The purposes of this study were to:
- Accurately see emissions from livestock operations
- Compile a database for estimation of emission rates
- Promote a national consensus for emission-estimation methods/procedures
More than 2,000 CAFOs in the U.S. have signed agreements with the EPA regarding air compliance plans. Air emissions from representative farms across the nation were monitored for two years on a 24/7 basis. Data collection from all 14 CAFO barn sites was finished in 2010 and is currently under the review by the EPA.

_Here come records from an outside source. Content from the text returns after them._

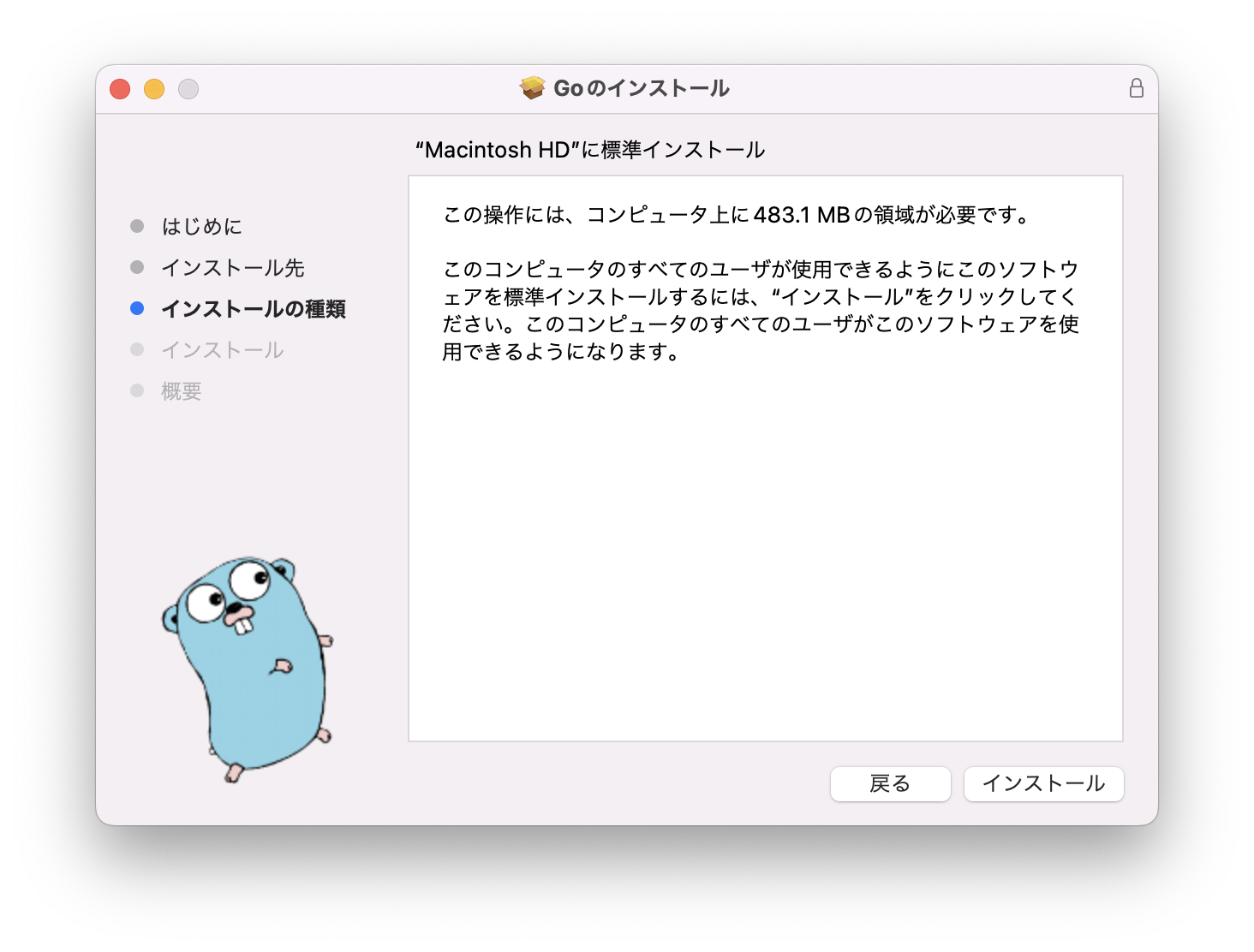This screenshot has width=1254, height=952.
Task: Select the インストールの種類 sidebar entry
Action: click(x=254, y=308)
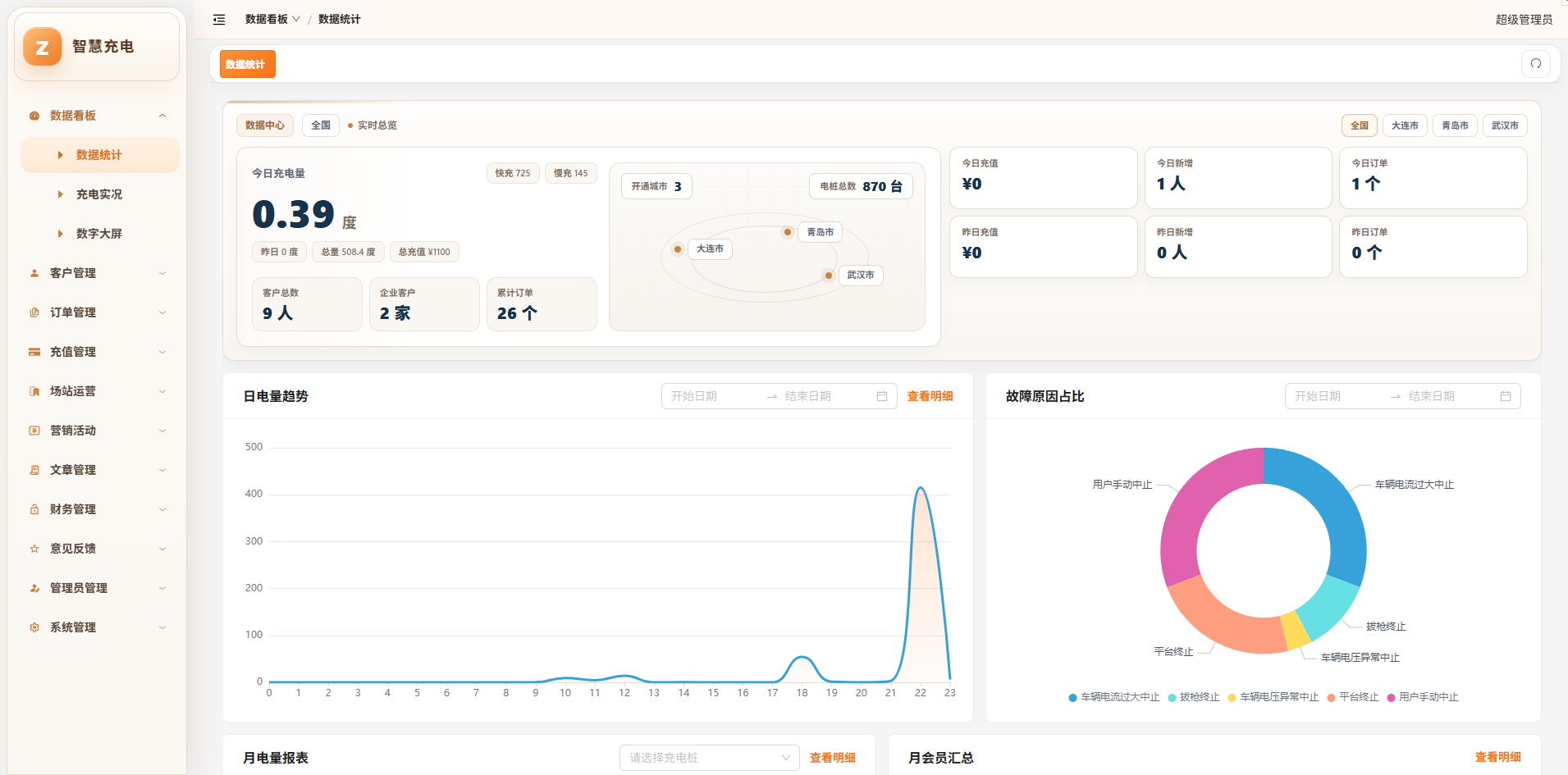The width and height of the screenshot is (1568, 775).
Task: Open the 请选择充电桩 dropdown
Action: click(709, 758)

Continuous Release Reporting Regulation
Animal waste is a source of ammonia and hydrogen sulfide releases to the air. These are hazardous substances that, when released into the environment above certain quantities, trigger notification responsibilities under federal regulations. The reportable quantity for ammonia and hydrogen sulfide is 100 pounds within any 24-hour period. The following air regulations affect CAFOS and their reporting of hazardous substances:
- The Comprehensive Environmental Response, Compensation, and Liability Act (CERCLA)
- The Emergency Planning and Community Right-to-Know Act of 1986 (EPCRA)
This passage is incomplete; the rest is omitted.